"You go in for fancy farming, you know, Chettam," said Mr. Brooke,
appearing to glance over the columns of the "Trumpet." "That's your
hobby, and you don't mind the expense."
"I thought the most expensive hobby in the world was standing for
Parliament," said Mrs. Cadwallader. "They said the last unsuccessful
candidate at Middlemarch--Giles, wasn't his name?--spent ten thousand
pounds and failed because he did not bribe enough. What a bitter
reflection for a man!"
"Somebody was saying," said the Rector, laughingly, "that East Retford
was nothing to Middlemarch, for bribery."
"Nothing of the kind," said Mr. Brooke. "The Tories bribe, you know:
Hawley and his set bribe with treating, hot codlings, and that sort of
thing; and they bring the voters drunk to the poll. But they are not
going to have it their own way in future--not in future, you know.
Middlemarch is a little backward, I admit--the freemen are a little
backward. But we shall educate them--we shall bring them on, you
know. The best people there are on our side."
"Hawley says you have men on your side who will do you harm," remarked
Sir James. "He says Bulstrode the banker will do you harm."
"And that if you got pelted," interposed Mrs. Cadwallader, "half the
rotten eggs would mean hatred of your committee-man. Good heavens!

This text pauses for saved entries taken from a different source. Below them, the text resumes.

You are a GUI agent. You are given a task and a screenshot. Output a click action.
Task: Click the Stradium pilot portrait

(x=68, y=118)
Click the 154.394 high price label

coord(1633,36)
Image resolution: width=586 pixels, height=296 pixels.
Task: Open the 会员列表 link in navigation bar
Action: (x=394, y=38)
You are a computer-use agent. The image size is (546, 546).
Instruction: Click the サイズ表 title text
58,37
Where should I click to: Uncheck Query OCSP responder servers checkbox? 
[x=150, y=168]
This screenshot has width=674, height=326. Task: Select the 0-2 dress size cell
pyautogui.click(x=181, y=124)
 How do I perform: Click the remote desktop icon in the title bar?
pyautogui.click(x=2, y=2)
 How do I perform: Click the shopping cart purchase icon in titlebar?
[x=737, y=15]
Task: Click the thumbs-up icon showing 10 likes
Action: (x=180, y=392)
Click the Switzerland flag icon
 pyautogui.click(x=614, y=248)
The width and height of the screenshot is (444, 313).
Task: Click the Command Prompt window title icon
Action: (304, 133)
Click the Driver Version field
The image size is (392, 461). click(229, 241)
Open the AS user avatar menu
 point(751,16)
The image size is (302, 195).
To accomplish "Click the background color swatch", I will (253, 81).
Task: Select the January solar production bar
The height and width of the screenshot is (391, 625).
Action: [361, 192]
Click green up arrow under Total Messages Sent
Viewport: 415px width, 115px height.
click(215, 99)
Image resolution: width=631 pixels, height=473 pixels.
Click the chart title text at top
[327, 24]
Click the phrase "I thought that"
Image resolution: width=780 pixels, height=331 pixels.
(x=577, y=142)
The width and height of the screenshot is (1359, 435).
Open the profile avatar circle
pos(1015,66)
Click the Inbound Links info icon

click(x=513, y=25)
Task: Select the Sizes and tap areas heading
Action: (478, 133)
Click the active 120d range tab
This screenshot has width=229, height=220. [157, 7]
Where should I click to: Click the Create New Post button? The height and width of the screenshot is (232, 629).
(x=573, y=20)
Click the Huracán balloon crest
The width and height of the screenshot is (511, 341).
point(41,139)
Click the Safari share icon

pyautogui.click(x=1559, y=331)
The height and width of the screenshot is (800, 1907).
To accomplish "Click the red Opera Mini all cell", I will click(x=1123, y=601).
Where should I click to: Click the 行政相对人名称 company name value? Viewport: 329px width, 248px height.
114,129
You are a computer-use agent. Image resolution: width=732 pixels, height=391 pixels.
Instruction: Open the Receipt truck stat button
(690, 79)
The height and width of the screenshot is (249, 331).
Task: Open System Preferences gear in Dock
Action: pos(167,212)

Think what it must be to be pelted for wrong opinions. And I seem to
remember a story of a man they pretended to chair and let him fall into
a dust-heap on purpose!"
"Pelting is nothing to their finding holes in one's coat," said the
Rector. "I confess that's what I should be afraid of, if we parsons
had to stand at the hustings for preferment. I should be afraid of
their reckoning up all my fishing days. Upon my word, I think the
truth is the hardest missile one can be pelted with."
"The fact is," said Sir James, "if a man goes into public life he must
be prepared for the consequences. He must make himself proof against
calumny."
"My dear Chettam, that is all very fine, you know," said Mr. Brooke.
"But how will you make yourself proof against calumny? You should read
history--look at ostracism, persecution, martyrdom, and that kind of
thing. They always happen to the best men, you know. But what is that
in Horace?--'fiat justitia, ruat . . . something or other."
"Exactly," said Sir James, with a little more heat than usual. "What I
mean by being proof against calumny is being able to point to the fact
as a contradiction."
"And it is not martyrdom to pay bills that one has run into one's
self," said Mrs. Cadwallader.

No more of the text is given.